Кобра ушла из дома, она почувствовала опасность уже тогда, когда боевики еще только думали напасть на заставу, кучковались на том берегу Пянджа, жевали насвой и курили анашу, набивали рожки и ленты патронами, молились, оглашая унылыми голосами окрестности, – змея ушла сама и увела с собою детей.
Что-то горькое, горячее возникло во рту у Панкова, сбилось в комок; он, освобождаясь, сплюнул себе под ноги, вздохнул еще раз и, подхватив одной рукой рюкзак, другой автомат, шагнул к выходу.
На улице заметно посветлело, облака, плотным слоем навалившиеся перед рассветом на землю, втянулись в ущелья, утренняя розовина поползла уже по небу, в ней желтоватыми воздушными перьями повисли далекие, расположенные на большой высоте облака. Погода в горах – особенно весной, – меняется стремительно.
Стрельба была слышна со всех сторон, но была она вялой, затухающей – и пограничники, и боевики экономили патроны: у пограничников их почти не было, а боевики покупали патроны на свои деньги, и не всем из них была по карману лишняя коробка «маслят». Раз есть стрельба, хоть и вялая, – значит, люди его живы.

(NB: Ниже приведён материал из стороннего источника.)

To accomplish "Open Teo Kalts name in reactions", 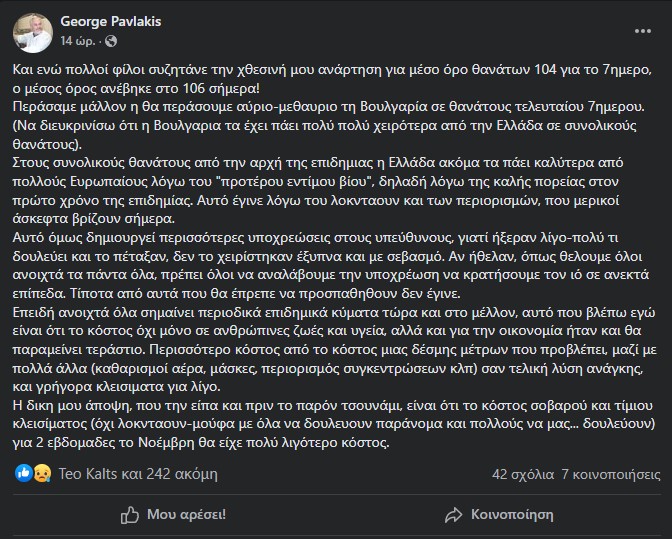I will pos(88,474).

Над командирским крылечком, обугленным, сваливающимся на одну сторону, взметывался в небо металлический прут, на котором болталось выцветшее красное полотнецо – флаг заставы. Флаг этот, вяло болтающийся над крыльцом, был подпален с одной стороны, украшен тремя пулевыми дырками и выгорел уже настолько, что от красного цвета там уже не осталось ничего. Это была обычная линялая тряпка, ветхая, изодранная ветром, спаленная солнцем, пробитая пулями. И все-таки это был флаг. Флаг «тихой» заставы.

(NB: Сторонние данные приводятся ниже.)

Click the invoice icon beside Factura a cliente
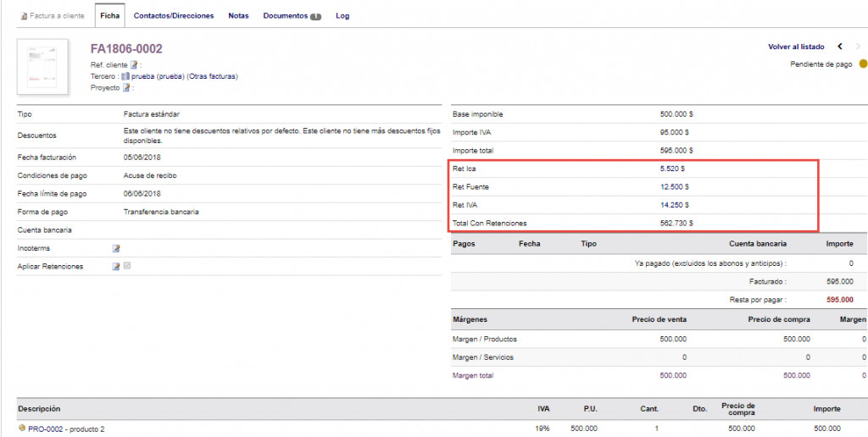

Флаг надо было обязательно снять с заставы – капитан Панков был нисколько не хуже какого-нибудь краснодонца, подсыпающего песок в бензобаки немецких грузовиков. Он положил рюкзак на землю и вдруг совсем рядом услышал выстрел.

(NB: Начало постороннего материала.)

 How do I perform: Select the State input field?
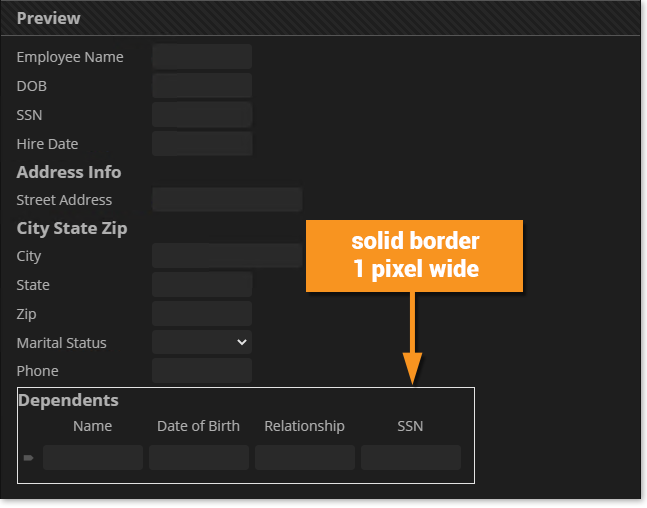click(202, 285)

Пуля прошла над самой его головой, ошпарила жаром и оглушила Панкова – непонятно было даже, что больше оглушило его, пуля или выстрел, – Панков отпрыгнул в сторону, ударился спиной о стенку дома. Сполз вниз и невольно ощупал себя – все ли в порядке, цел ли?
Он был цел. Откуда стреляли? Рядом с ним оказалась Чара, запрядала ушами.
– Чара, в дом! – шепотом скомандовал Панков овчарке. Еще не хватало, чтобы подстрелили собаку. Это xуже, чем подстрелили бы его самого. – В дом, Чара!